The abstract explains that cystic fibrosis is caused by a faulty CFTR gene, leading to thick mucus and lung problems. Researchers are trying gene therapy and other methods to fix the ion channel issue, and they mention thymosin‑alpha‑1 as a possible molecule that could help correct the defect, but no clear protocol or dosage is given.

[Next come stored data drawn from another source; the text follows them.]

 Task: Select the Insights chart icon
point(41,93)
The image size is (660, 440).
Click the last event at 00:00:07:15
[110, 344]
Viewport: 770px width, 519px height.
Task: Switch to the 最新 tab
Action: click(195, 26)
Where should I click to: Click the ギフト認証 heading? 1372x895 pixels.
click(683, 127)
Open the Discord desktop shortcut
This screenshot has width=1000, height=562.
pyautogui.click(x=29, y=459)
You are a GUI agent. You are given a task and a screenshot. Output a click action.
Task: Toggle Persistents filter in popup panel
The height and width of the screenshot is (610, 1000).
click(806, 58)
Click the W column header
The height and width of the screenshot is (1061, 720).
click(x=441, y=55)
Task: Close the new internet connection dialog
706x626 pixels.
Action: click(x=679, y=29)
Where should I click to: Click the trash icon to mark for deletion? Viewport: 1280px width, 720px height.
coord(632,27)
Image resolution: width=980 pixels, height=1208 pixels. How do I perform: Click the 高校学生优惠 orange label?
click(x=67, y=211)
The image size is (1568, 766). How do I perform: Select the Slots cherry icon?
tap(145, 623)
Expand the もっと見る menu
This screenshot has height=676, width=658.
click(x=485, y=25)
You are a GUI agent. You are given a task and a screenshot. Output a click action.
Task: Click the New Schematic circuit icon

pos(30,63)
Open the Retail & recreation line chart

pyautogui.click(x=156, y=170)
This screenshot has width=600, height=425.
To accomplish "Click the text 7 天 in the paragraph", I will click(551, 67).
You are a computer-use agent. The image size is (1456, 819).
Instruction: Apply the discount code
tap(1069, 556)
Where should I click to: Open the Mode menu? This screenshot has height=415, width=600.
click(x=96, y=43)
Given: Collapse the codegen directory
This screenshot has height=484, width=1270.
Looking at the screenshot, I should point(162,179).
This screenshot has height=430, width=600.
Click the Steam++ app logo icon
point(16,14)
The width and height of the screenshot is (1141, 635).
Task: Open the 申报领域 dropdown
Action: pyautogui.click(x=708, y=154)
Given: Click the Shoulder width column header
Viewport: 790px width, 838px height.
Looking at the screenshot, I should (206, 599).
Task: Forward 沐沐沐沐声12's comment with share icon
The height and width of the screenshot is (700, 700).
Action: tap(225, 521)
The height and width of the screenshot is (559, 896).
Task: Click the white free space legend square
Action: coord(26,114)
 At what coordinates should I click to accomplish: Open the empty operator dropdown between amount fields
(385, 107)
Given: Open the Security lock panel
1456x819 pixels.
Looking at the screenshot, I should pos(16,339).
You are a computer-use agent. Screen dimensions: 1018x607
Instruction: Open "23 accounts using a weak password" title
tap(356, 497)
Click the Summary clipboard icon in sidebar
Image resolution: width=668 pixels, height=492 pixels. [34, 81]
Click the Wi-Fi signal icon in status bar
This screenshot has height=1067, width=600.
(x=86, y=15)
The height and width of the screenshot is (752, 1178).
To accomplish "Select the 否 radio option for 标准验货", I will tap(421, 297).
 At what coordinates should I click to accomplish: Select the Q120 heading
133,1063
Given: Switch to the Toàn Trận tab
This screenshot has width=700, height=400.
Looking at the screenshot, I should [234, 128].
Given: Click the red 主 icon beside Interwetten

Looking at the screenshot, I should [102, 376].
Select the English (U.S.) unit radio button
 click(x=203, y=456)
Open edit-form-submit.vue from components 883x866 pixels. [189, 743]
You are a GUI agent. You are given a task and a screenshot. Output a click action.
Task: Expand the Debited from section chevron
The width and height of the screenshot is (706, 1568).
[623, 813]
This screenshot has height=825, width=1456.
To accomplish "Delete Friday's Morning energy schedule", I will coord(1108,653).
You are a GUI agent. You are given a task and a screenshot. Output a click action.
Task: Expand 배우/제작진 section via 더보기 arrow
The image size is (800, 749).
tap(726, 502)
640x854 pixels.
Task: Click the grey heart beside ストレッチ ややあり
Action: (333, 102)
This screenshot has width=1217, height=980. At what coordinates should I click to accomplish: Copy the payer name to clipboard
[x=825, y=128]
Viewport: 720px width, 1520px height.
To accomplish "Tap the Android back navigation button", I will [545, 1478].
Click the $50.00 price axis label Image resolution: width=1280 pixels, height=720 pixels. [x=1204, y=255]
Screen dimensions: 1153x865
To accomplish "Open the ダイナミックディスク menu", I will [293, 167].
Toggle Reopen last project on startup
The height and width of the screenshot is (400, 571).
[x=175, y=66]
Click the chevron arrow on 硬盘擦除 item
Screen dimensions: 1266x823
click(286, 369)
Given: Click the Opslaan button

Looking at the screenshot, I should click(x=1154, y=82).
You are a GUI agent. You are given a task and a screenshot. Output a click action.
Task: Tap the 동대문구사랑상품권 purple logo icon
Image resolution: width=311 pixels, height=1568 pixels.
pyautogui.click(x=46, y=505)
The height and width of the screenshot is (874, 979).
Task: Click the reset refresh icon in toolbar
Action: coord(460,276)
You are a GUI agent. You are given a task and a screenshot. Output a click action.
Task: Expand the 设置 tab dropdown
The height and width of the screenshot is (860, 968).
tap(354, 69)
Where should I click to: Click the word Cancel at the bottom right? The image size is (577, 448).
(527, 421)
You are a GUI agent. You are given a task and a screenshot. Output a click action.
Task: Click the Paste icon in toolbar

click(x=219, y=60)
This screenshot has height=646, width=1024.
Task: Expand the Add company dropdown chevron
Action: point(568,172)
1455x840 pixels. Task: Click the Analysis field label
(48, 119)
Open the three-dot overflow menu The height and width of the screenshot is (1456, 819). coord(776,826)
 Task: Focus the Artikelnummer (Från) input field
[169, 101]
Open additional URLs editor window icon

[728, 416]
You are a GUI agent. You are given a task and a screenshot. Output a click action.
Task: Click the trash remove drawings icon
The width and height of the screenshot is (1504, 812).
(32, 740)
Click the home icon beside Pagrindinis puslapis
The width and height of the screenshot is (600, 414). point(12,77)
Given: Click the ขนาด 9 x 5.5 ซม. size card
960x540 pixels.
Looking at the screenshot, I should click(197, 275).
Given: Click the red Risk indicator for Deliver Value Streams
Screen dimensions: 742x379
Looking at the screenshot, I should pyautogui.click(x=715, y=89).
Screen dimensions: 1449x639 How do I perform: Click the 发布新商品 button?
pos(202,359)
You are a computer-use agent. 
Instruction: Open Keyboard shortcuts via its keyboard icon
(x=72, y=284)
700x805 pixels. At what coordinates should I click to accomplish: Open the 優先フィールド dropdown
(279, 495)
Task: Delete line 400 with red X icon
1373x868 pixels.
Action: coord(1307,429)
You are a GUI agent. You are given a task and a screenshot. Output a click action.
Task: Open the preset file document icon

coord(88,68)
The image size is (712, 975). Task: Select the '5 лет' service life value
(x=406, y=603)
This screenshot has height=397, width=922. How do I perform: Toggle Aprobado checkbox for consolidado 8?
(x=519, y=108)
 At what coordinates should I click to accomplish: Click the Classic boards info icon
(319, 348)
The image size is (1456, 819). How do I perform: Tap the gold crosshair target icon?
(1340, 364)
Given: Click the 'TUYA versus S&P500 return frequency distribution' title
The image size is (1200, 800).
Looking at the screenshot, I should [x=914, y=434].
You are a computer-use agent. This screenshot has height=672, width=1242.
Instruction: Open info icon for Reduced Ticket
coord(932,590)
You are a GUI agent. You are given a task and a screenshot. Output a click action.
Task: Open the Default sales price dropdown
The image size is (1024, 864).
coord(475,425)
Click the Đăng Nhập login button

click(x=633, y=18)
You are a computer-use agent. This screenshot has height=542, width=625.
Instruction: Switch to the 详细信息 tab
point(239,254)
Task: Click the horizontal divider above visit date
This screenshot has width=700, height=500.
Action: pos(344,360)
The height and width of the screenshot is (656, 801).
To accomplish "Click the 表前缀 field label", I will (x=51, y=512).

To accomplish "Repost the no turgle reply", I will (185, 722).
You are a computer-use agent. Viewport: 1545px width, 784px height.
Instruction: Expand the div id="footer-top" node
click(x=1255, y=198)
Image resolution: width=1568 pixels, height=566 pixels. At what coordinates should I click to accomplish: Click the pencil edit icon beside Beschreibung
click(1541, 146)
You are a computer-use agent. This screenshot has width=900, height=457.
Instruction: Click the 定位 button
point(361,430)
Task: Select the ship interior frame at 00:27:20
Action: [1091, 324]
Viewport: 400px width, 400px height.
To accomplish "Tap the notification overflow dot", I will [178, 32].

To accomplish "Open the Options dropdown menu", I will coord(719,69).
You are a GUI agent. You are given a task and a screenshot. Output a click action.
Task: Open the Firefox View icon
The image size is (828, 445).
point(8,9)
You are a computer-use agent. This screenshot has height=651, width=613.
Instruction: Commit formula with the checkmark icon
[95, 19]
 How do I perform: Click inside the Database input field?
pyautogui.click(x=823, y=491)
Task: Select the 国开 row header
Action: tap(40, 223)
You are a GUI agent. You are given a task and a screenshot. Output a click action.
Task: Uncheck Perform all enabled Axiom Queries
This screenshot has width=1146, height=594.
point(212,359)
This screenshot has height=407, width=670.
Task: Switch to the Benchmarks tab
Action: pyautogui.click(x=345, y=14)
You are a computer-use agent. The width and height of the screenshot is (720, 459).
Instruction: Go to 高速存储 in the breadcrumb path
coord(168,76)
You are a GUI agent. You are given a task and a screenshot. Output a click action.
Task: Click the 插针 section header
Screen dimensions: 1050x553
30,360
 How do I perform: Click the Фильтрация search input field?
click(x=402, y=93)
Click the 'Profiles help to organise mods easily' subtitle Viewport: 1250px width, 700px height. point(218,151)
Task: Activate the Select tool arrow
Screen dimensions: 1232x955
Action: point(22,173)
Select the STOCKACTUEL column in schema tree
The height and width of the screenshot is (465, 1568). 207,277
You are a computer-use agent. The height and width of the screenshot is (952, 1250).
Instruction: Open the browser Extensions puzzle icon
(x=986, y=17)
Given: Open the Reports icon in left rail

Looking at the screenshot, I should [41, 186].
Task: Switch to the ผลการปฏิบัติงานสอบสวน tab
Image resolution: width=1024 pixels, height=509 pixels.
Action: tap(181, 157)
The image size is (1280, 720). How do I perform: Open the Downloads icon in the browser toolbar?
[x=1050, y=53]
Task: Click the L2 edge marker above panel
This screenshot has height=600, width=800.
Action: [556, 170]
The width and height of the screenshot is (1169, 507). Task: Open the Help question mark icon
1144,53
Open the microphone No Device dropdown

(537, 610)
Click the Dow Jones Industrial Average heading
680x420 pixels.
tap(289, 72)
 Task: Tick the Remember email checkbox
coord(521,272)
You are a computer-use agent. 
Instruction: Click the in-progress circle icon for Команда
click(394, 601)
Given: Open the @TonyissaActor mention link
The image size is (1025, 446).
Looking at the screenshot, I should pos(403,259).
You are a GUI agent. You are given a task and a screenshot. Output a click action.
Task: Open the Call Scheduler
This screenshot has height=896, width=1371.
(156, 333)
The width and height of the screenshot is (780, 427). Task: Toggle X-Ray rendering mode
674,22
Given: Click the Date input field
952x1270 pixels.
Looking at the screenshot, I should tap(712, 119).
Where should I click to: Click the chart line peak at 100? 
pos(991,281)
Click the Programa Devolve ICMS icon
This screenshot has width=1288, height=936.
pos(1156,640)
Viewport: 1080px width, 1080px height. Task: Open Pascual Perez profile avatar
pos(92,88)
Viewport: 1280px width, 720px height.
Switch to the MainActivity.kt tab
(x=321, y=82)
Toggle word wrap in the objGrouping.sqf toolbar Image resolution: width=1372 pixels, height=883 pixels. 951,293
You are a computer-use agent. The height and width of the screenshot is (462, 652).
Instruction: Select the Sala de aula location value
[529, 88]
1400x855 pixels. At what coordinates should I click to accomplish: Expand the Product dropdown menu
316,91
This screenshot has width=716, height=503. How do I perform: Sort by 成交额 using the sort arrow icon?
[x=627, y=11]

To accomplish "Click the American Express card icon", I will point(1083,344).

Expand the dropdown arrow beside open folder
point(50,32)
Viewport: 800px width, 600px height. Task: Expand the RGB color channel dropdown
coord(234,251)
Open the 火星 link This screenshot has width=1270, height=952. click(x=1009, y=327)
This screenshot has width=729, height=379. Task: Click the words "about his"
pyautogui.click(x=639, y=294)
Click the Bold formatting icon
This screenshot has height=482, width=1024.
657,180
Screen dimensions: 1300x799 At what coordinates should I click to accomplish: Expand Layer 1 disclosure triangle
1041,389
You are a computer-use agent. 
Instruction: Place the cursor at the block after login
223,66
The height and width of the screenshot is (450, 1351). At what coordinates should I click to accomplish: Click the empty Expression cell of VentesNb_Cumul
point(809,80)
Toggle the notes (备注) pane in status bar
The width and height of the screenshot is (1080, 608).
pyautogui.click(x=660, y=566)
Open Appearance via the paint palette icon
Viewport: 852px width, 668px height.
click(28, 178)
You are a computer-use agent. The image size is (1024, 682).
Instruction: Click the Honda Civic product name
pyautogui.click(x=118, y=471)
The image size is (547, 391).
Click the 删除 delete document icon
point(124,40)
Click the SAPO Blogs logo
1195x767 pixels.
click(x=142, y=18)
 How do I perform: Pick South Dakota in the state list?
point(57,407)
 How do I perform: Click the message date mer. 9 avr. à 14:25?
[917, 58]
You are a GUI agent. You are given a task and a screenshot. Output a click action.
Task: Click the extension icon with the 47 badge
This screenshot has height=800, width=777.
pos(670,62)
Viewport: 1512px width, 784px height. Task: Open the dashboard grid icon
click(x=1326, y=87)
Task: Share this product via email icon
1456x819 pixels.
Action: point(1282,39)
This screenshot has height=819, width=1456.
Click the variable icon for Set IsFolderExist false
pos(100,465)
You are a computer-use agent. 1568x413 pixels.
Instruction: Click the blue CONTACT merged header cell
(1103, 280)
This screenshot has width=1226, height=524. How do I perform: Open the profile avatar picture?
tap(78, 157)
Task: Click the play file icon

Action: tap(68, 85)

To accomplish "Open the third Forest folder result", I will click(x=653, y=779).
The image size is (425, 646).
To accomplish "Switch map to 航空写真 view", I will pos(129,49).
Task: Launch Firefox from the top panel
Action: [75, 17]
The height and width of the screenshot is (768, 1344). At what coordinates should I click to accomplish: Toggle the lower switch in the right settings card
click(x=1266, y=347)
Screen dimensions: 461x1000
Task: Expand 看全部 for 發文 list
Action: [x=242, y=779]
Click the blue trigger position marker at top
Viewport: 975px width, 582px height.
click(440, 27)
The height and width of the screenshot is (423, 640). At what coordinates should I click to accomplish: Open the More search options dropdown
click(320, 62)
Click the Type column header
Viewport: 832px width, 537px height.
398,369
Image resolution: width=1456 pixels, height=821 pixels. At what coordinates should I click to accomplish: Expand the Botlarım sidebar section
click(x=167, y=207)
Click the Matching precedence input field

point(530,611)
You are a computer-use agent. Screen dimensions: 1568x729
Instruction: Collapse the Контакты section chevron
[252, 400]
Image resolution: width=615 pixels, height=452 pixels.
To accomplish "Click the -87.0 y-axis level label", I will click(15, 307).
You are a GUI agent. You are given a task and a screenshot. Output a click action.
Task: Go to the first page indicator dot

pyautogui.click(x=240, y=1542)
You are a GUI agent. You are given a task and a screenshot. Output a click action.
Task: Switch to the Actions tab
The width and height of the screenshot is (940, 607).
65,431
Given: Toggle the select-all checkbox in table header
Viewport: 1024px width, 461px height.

Cystic fibrosis (CF) is an inherited recessive autosomal disorder that affects the lungs, the digestive system, and secretory glands. It is a lethal condition caused by a mutation in the gene cystic-fibrosis-transmembrane-conductance- regulator (CFTR), which leads to defects in ion channels and results in obstruction of mucus in airway channels. Unbalanced ion exchange causes impaired water transport and accumulation of viscous mucus in the air way leads to bacterial colonization, for example, with Staphylococcus aureus. The most common mutation is the deletion of nucleotides in epithelial membrane; hence, it is a multiple-organ-defective disease that mostly effects the lungs. Researchers are working on gene therapy that aims to introduce a normal CFTR gene copy into the epithelial cells of lungs. Several approaches have been designed to improve transepithelial ion transport in CF patients. Normal CFTR gene delivery has been performed using viral and nonviral vectors, but these approaches are not more efficient against the cell barriers. Enzymes may be used that inhibit the sphingolipid to provide proper microenvironment for the CFTR gene product. Thymosin alpha-1 has also been reported as a potential corrector in treatment of CF.